The danger of that decision is to create the legal groundwork for an imposed solution that would force Israel back to the 1967 borders, even without a peace agreement - Yasser Arafat's dream scenario.

And so the war Israel needs to fight now isn't so much over the decision itself but its premise: that all land beyond the 1967 border belongs by right to Palestine.

...

In determining that Israel has no legitimate claim to any territory it won in 1967, including, presumably, Jewish neighborhoods built in east Jerusalem, the court has, in effect, overturned UN resolution 242, the basis of the land for peace formula, which doesn't refer to Israel's return of "the territories" but merely "territories."

...

IN DETERMINING the route of the fence, Israel needs to be guided by four considerations. The first is security. If topography, say, dictates that the fence be built on a hill rather than in a valley, then that is the army's decision. Security is also the logic for walling off Jerusalem and preventing the city from being "shared" with - and destroyed by - an armed Palestinian authority.

The second consideration is demography: ensuring there are as few Palestinians as possible on our side of the fence.

The third is also demography-related: ensuring as many settlers as possible on our side of the fence. In the absence of a peace agreement, only isolated settlements caught on the Palestinian side of the fence should be uprooted.

The fourth is psychological: preventing the Palestinians from perceiving our withdrawal as a victory for terrorism. In losing part of the West Bank, the Palestinians and the Arab world generally will understand that terrorism has a price.

If those considerations are followed, about 10 percent of the West Bank will be incorporated into Israel by the fence.

Until Ehud Barak proposed ceding 92% of the territories at Camp David and then 96% at Taba, most observers took for granted that Israel wouldn't return to the 1967 borders. One plan popular on the Israeli Left envisioned a Palestinian state on only 89% of the territories. Tom Friedman was even less generous. Before Camp David, he wrote a column called "75 for 75" - by which he meant that 75% of Israelis would support withdrawal from 75% of the territories. At the time, Friedman considered that formulation a reasonable basis for ending the conflict.

Two competing views of the 1967 borders have now emerged within the international community. Along with the Hague decision is the American position, formulated by President Bush and endorsed by Congress (with a few exceptions, such as John Kerry, who didn't show up for the Senate vote). According to the new Bush Doctrine, Israel will not be expected to withdraw to the 1967 borders. And Palestinian refugees will return only to a Palestinian state.

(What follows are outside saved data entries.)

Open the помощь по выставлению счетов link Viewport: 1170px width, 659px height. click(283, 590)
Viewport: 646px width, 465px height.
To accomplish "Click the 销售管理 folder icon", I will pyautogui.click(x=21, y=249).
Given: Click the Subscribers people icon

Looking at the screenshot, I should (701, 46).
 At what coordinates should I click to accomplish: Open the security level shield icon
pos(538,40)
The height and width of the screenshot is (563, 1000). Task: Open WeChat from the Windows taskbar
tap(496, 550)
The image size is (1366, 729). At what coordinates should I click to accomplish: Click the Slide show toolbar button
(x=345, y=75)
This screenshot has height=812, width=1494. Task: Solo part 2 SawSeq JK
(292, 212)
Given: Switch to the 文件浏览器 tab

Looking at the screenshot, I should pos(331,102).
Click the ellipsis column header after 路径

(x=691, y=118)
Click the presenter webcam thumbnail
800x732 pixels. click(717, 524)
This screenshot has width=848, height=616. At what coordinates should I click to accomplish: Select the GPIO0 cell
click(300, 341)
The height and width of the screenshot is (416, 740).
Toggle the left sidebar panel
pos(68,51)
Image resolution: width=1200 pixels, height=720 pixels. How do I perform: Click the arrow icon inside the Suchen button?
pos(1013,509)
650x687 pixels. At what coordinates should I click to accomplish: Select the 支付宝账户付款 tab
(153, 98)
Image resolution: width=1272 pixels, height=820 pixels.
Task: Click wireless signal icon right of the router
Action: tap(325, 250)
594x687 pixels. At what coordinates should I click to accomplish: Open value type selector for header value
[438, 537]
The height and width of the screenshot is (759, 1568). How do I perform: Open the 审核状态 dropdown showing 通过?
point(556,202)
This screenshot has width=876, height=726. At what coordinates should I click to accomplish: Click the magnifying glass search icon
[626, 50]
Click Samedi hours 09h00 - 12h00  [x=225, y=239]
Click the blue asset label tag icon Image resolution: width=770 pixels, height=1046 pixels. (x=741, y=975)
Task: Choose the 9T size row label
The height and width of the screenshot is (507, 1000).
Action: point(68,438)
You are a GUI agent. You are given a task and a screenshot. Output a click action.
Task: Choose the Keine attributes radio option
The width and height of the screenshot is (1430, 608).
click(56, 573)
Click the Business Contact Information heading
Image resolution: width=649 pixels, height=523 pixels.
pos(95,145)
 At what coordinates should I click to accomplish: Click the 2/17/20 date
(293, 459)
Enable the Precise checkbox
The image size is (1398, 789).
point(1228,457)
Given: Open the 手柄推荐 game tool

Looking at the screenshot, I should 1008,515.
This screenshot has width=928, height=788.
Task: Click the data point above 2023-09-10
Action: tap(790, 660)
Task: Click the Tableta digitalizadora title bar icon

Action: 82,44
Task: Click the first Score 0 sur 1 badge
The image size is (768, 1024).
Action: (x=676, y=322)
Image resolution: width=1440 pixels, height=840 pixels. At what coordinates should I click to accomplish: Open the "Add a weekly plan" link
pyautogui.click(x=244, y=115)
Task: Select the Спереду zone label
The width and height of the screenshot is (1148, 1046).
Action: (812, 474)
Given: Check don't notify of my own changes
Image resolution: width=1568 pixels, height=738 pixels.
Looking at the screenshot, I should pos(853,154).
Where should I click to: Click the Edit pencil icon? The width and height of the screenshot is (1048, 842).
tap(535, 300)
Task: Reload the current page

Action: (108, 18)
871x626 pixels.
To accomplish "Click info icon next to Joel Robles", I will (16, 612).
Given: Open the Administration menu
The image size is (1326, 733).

That doctrine undermines the two key elements of the Palestinians' long-term strategy to undermine Israel's viability: first, forcing Israel back to the Green Line, and then overwhelming the Jewish state with refugees - through international pressure on Israel to increase the number of refugees it willingly accepts and through an invisible "return" of Palestinians slipping across the border and settling in Arab Israeli communities, as tens of thousands have already done in recent years.

The fence puts a brake on both those processes. It marks the security line that may well become Israel's political border. And it prevents the infiltration of Palestinian refugees into Israel.

That is the real reason why Palestinian leaders see the fence as a disaster and why they have mobilized their politicized allies on the international court to stop it. And that's precisely why Israel must cling to the fence and its current route.
The point about Thomas Friedman's "evolution"  is interesting because it illustrates how the often monolithic  perspective of the "elites" gets shaped.  If the Palestinians demand something for long enough and violently enough, sympathy and understanding will erupt, and in not too long the press and the European governments will fall into line.

Thursday, July 22, 2004

Good analysis of the ICJ deliberations here.  Particularly interesting are the shamelessly unobjective remarks by the Egyptian judge, and the British judge's offhand remark that the ICJ didn't actually consider the issue seriously.